## Input data

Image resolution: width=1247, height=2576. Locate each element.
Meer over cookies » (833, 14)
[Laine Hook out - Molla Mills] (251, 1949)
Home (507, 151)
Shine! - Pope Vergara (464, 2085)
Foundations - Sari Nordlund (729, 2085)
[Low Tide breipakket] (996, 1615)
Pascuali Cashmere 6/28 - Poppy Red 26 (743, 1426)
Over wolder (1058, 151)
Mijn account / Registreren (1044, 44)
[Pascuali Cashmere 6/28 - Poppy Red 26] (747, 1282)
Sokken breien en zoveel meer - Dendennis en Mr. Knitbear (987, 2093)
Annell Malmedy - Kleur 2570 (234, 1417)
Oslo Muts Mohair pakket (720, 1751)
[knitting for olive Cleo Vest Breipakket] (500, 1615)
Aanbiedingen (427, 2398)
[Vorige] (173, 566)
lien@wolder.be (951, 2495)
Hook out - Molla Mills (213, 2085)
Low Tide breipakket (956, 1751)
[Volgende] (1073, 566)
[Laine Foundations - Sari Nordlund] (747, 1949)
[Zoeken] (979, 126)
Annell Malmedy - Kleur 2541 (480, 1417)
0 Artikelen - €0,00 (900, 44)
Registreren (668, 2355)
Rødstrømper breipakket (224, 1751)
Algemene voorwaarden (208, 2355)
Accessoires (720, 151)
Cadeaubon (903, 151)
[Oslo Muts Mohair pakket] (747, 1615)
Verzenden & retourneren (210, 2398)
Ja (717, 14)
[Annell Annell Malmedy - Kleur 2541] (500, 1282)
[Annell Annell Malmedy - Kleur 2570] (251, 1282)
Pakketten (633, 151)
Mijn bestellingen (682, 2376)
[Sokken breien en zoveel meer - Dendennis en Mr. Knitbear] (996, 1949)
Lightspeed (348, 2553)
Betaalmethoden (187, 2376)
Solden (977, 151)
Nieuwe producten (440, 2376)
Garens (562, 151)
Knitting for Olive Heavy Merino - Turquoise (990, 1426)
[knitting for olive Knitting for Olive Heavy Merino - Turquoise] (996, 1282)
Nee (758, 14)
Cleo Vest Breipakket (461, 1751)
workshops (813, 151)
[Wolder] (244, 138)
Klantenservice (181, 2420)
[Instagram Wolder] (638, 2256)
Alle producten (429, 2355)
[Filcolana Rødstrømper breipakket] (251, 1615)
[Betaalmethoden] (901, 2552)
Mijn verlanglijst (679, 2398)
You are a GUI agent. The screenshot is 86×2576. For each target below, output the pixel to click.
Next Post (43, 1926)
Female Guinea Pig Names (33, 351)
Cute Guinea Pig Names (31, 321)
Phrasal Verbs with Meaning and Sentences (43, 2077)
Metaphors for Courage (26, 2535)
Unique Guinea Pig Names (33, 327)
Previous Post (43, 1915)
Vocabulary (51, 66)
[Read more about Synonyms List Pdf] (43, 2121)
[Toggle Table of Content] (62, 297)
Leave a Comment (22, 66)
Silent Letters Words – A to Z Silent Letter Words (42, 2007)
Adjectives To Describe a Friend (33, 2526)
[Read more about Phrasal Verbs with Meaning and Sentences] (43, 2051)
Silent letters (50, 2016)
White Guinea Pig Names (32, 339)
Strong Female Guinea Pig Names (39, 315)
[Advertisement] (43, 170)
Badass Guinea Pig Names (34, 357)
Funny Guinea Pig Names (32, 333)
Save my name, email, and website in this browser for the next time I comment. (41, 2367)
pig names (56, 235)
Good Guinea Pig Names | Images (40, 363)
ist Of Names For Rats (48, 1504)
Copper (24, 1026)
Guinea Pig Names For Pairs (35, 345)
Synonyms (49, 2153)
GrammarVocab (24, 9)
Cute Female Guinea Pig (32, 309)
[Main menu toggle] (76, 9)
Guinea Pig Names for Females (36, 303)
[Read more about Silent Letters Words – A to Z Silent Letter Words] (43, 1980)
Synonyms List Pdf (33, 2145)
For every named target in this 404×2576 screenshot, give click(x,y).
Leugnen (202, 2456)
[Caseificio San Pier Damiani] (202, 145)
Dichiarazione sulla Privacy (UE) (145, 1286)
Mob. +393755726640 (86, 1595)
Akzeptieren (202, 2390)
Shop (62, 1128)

## Work to be completed
What you hand back must match the records above exactly.

## Answer to this problem
Image resolution: width=1247, height=2576. Locate each element.
Meer over cookies » (833, 14)
[Laine Hook out - Molla Mills] (251, 1949)
Home (507, 151)
Shine! - Pope Vergara (464, 2085)
Foundations - Sari Nordlund (729, 2085)
[Low Tide breipakket] (996, 1615)
Pascuali Cashmere 6/28 - Poppy Red 26 (743, 1426)
Over wolder (1058, 151)
Mijn account / Registreren (1044, 44)
[Pascuali Cashmere 6/28 - Poppy Red 26] (747, 1282)
Sokken breien en zoveel meer - Dendennis en Mr. Knitbear (987, 2093)
Annell Malmedy - Kleur 2570 (234, 1417)
Oslo Muts Mohair pakket (720, 1751)
[knitting for olive Cleo Vest Breipakket] (500, 1615)
Aanbiedingen (427, 2398)
[Vorige] (173, 566)
lien@wolder.be (951, 2495)
Hook out - Molla Mills (213, 2085)
Low Tide breipakket (956, 1751)
[Volgende] (1073, 566)
[Laine Foundations - Sari Nordlund] (747, 1949)
[Zoeken] (979, 126)
Annell Malmedy - Kleur 2541 (480, 1417)
0 Artikelen - €0,00 (900, 44)
Registreren (668, 2355)
Rødstrømper breipakket (224, 1751)
Algemene voorwaarden (208, 2355)
Accessoires (720, 151)
Cadeaubon (903, 151)
[Oslo Muts Mohair pakket] (747, 1615)
Verzenden & retourneren (210, 2398)
Ja (717, 14)
[Annell Annell Malmedy - Kleur 2541] (500, 1282)
[Annell Annell Malmedy - Kleur 2570] (251, 1282)
Pakketten (633, 151)
Mijn bestellingen (682, 2376)
[Sokken breien en zoveel meer - Dendennis en Mr. Knitbear] (996, 1949)
Lightspeed (348, 2553)
Betaalmethoden (187, 2376)
Solden (977, 151)
Nieuwe producten (440, 2376)
Garens (562, 151)
Knitting for Olive Heavy Merino - Turquoise (990, 1426)
[knitting for olive Knitting for Olive Heavy Merino - Turquoise] (996, 1282)
Nee (758, 14)
Cleo Vest Breipakket (461, 1751)
workshops (813, 151)
[Wolder] (244, 138)
Klantenservice (181, 2420)
[Instagram Wolder] (638, 2256)
Alle producten (429, 2355)
[Filcolana Rødstrømper breipakket] (251, 1615)
[Betaalmethoden] (901, 2552)
Mijn verlanglijst (679, 2398)
You are a GUI agent. The screenshot is 86×2576. For each target below, output the pixel to click.
Next Post (43, 1926)
Female Guinea Pig Names (33, 351)
Cute Guinea Pig Names (31, 321)
Phrasal Verbs with Meaning and Sentences (43, 2077)
Metaphors for Courage (26, 2535)
Unique Guinea Pig Names (33, 327)
Previous Post (43, 1915)
Vocabulary (51, 66)
[Read more about Synonyms List Pdf] (43, 2121)
[Toggle Table of Content] (62, 297)
Leave a Comment (22, 66)
Silent Letters Words – A to Z Silent Letter Words (42, 2007)
Adjectives To Describe a Friend (33, 2526)
[Read more about Phrasal Verbs with Meaning and Sentences] (43, 2051)
Silent letters (50, 2016)
White Guinea Pig Names (32, 339)
Strong Female Guinea Pig Names (39, 315)
[Advertisement] (43, 170)
Badass Guinea Pig Names (34, 357)
Funny Guinea Pig Names (32, 333)
Save my name, email, and website in this browser for the next time I comment. (41, 2367)
pig names (56, 235)
Good Guinea Pig Names | Images (40, 363)
ist Of Names For Rats (48, 1504)
Copper (24, 1026)
Guinea Pig Names For Pairs (35, 345)
Synonyms (49, 2153)
GrammarVocab (24, 9)
Cute Female Guinea Pig (32, 309)
[Main menu toggle] (76, 9)
Guinea Pig Names for Females (36, 303)
[Read more about Silent Letters Words – A to Z Silent Letter Words] (43, 1980)
Synonyms List Pdf (33, 2145)
For every named target in this 404×2576 screenshot, give click(x,y).
Leugnen (202, 2456)
[Caseificio San Pier Damiani] (202, 145)
Dichiarazione sulla Privacy (UE) (145, 1286)
Mob. +393755726640 (86, 1595)
Akzeptieren (202, 2390)
Shop (62, 1128)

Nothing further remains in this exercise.